| What to do |
Copy exactly, and only, the lines from the line containing "Pause live state report updates" through the last line of the records below, both included.

| Exercise data |
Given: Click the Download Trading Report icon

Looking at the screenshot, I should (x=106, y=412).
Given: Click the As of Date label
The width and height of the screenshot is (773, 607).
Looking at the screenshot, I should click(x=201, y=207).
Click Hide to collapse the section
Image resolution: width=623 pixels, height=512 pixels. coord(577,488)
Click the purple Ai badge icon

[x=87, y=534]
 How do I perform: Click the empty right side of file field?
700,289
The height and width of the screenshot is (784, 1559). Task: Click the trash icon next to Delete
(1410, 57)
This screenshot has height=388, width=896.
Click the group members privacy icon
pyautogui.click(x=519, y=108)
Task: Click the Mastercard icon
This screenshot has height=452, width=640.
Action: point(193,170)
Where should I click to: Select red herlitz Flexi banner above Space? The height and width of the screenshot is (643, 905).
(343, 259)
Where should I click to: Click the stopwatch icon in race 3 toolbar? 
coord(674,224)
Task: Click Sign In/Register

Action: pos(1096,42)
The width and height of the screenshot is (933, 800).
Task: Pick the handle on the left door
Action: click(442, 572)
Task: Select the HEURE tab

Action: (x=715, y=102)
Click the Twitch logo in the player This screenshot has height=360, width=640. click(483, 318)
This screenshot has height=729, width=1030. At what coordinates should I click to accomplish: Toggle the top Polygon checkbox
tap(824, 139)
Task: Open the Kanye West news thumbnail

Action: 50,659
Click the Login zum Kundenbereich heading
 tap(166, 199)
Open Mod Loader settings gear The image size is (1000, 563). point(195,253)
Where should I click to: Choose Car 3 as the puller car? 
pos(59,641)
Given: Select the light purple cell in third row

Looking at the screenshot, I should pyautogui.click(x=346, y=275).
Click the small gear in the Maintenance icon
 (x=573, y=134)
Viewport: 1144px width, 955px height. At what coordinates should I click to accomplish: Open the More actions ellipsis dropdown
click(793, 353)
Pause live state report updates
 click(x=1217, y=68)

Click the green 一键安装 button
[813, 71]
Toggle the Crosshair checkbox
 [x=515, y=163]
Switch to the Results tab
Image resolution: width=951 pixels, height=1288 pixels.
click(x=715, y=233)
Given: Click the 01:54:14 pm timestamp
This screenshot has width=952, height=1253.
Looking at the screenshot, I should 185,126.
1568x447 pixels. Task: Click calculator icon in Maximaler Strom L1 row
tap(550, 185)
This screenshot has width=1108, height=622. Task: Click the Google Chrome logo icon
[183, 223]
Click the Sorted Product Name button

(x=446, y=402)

| Written reply |
Pause live state report updates
 click(x=1217, y=68)

Click the green 一键安装 button
[813, 71]
Toggle the Crosshair checkbox
 [x=515, y=163]
Switch to the Results tab
Image resolution: width=951 pixels, height=1288 pixels.
click(x=715, y=233)
Given: Click the 01:54:14 pm timestamp
This screenshot has width=952, height=1253.
Looking at the screenshot, I should 185,126.
1568x447 pixels. Task: Click calculator icon in Maximaler Strom L1 row
tap(550, 185)
This screenshot has width=1108, height=622. Task: Click the Google Chrome logo icon
[183, 223]
Click the Sorted Product Name button

(x=446, y=402)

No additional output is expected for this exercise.